*BRIEF*
Your copy begins at the line with "Task: Click the Room Features chevron arrow" and runs through the end of the data below. Set down only those lines exactly, without pictures.

Records excerpted from a collection
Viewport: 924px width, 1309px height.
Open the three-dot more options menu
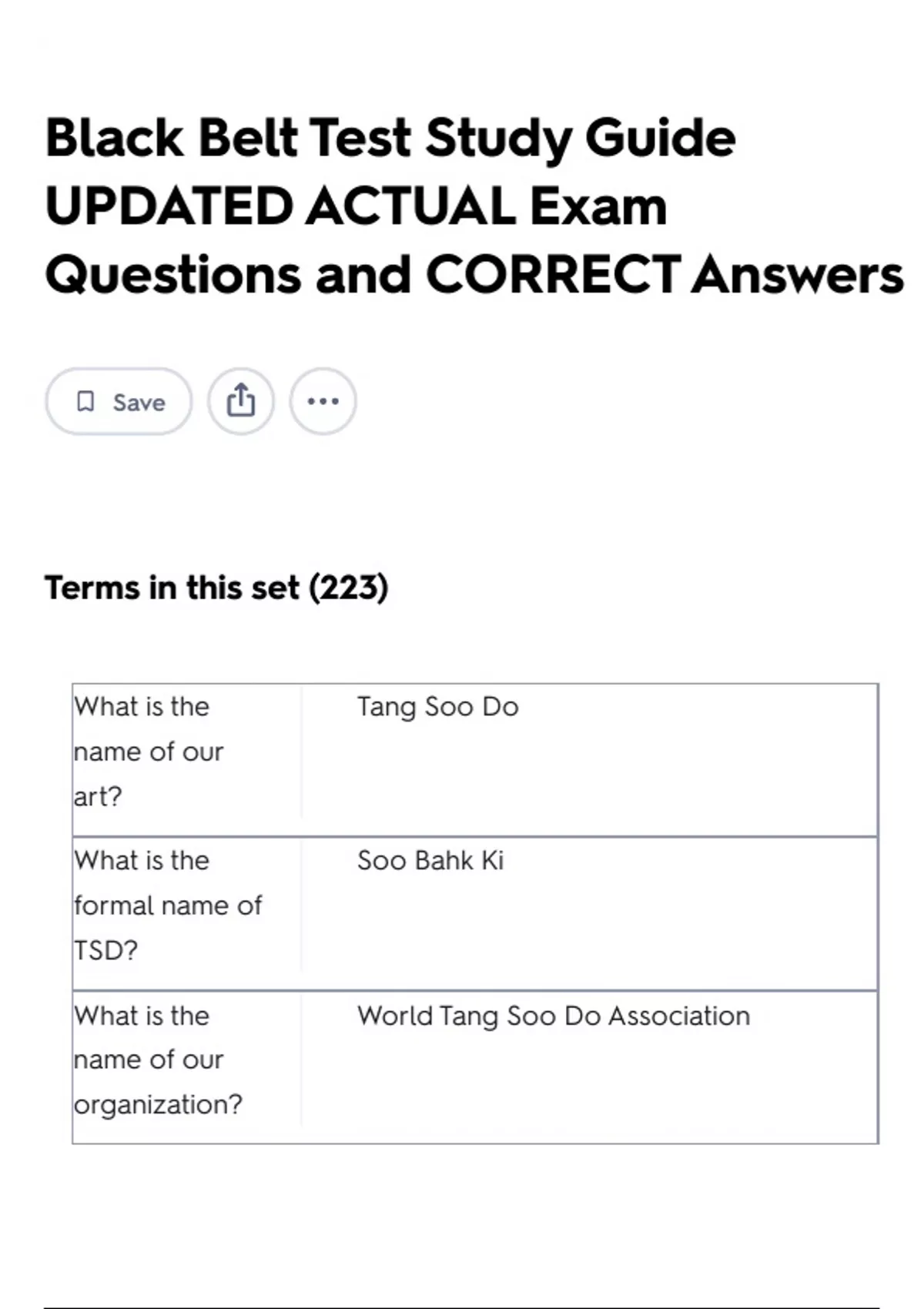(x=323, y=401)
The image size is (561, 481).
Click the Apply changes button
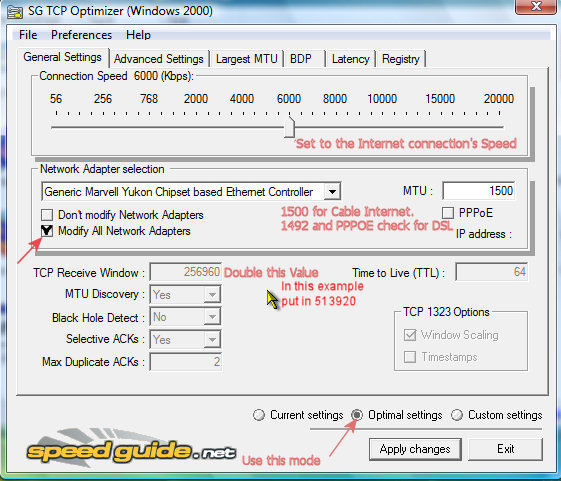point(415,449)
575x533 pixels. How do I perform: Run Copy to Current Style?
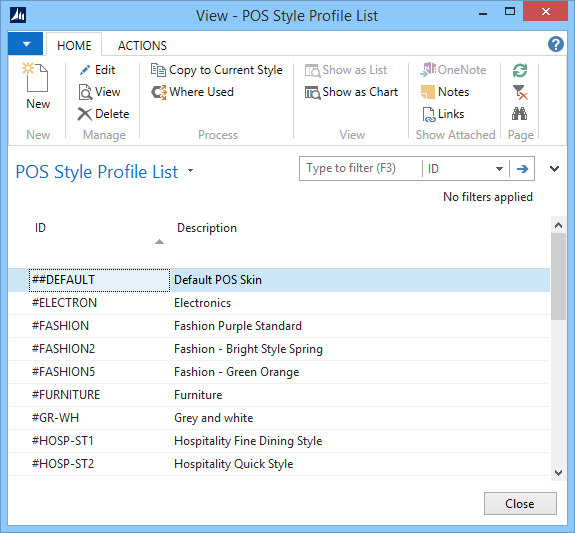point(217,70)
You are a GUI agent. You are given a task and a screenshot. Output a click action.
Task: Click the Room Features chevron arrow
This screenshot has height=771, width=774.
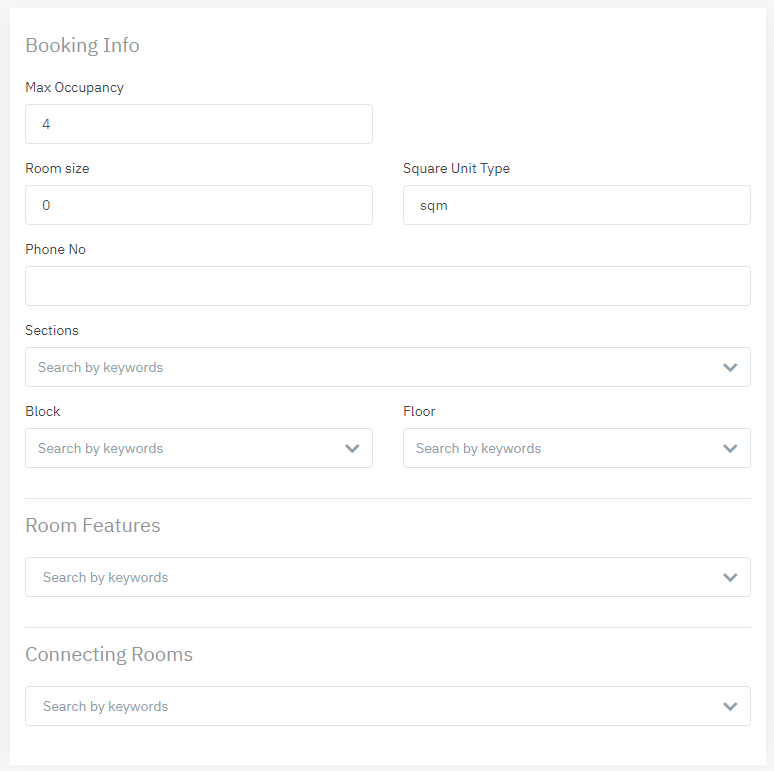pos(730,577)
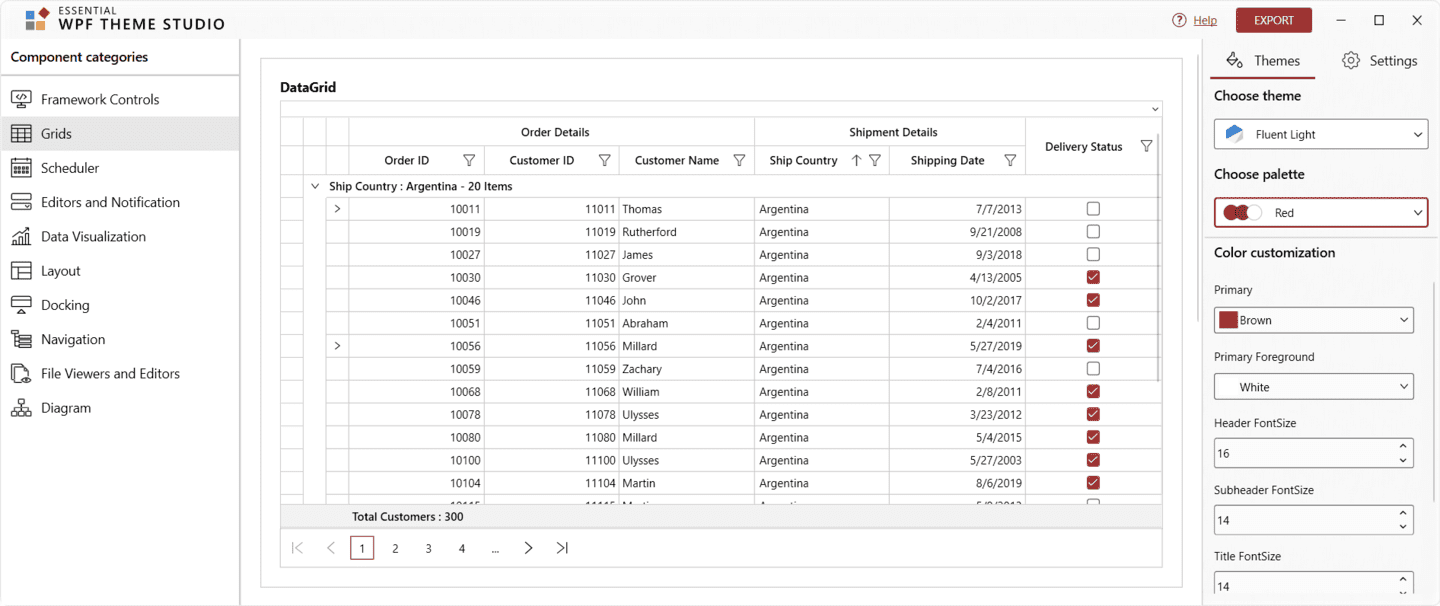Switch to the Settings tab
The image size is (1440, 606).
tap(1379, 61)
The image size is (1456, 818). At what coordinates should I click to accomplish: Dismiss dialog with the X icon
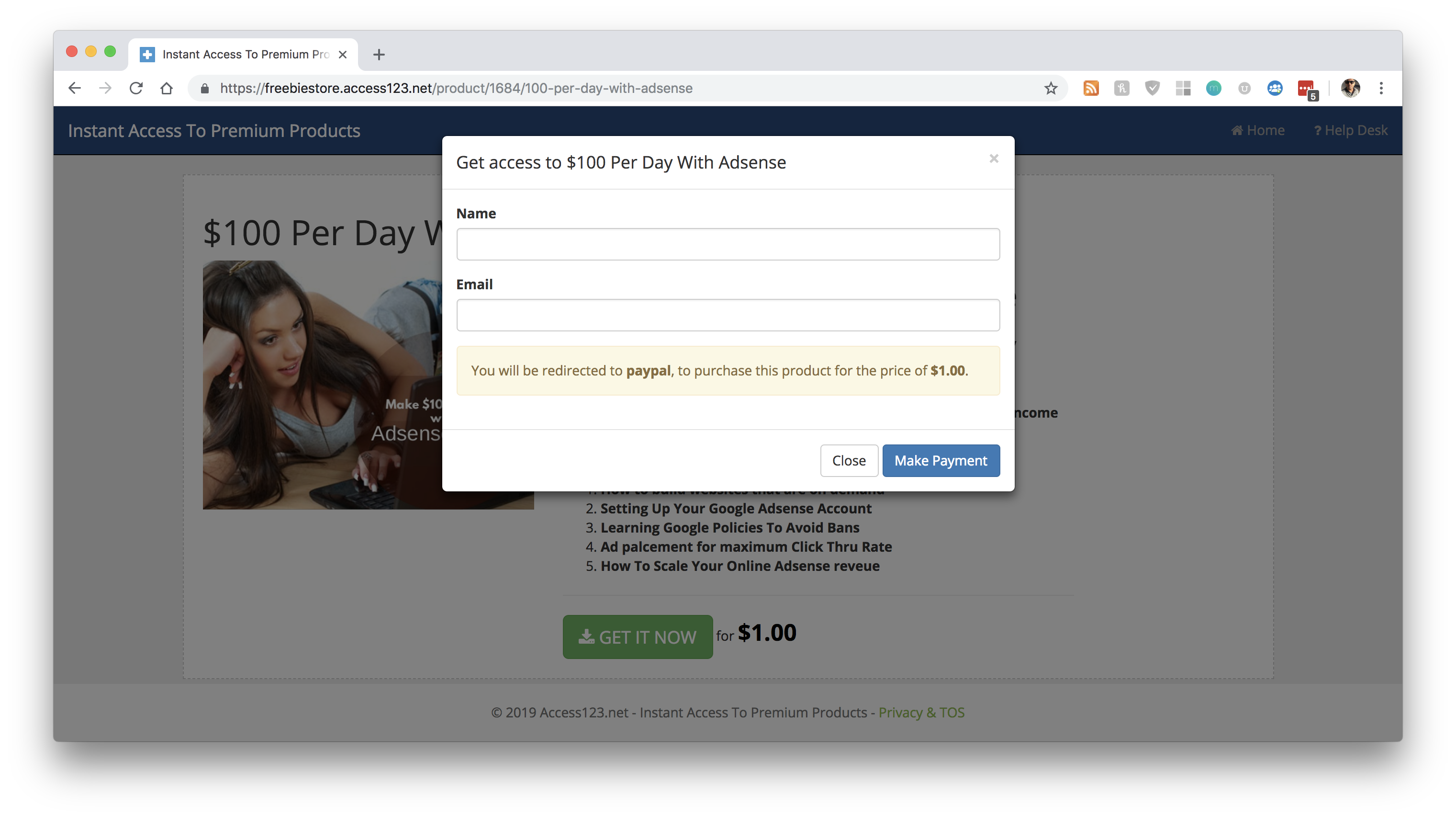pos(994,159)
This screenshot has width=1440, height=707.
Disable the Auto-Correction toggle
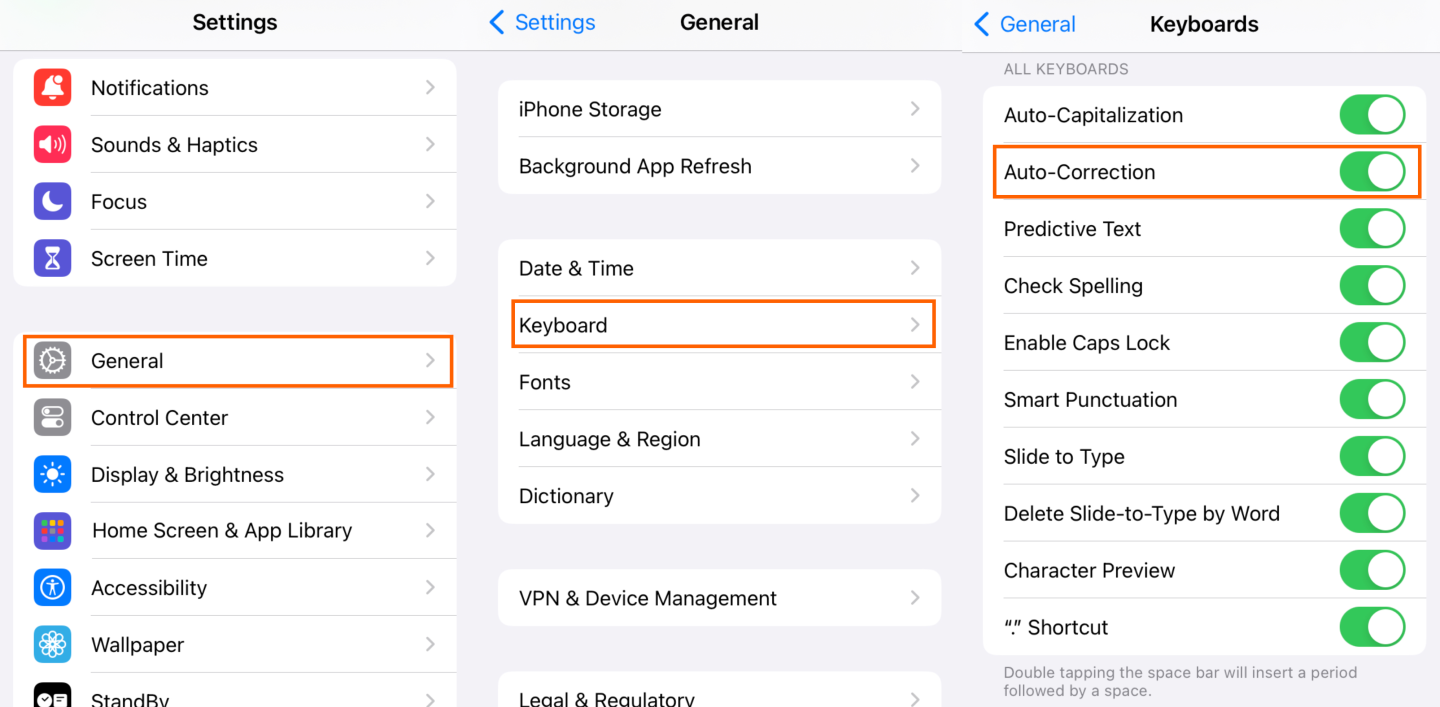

*OUTPUT OF THE EXERCISE*
Task: Click the Room Features chevron arrow
This screenshot has height=771, width=774.
pos(730,577)
Switch to the Settings tab
The image size is (1440, 606).
tap(1379, 61)
The image size is (1456, 818). At what coordinates should I click to accomplish: Dismiss dialog with the X icon
pos(994,159)
This screenshot has width=1440, height=707.
Disable the Auto-Correction toggle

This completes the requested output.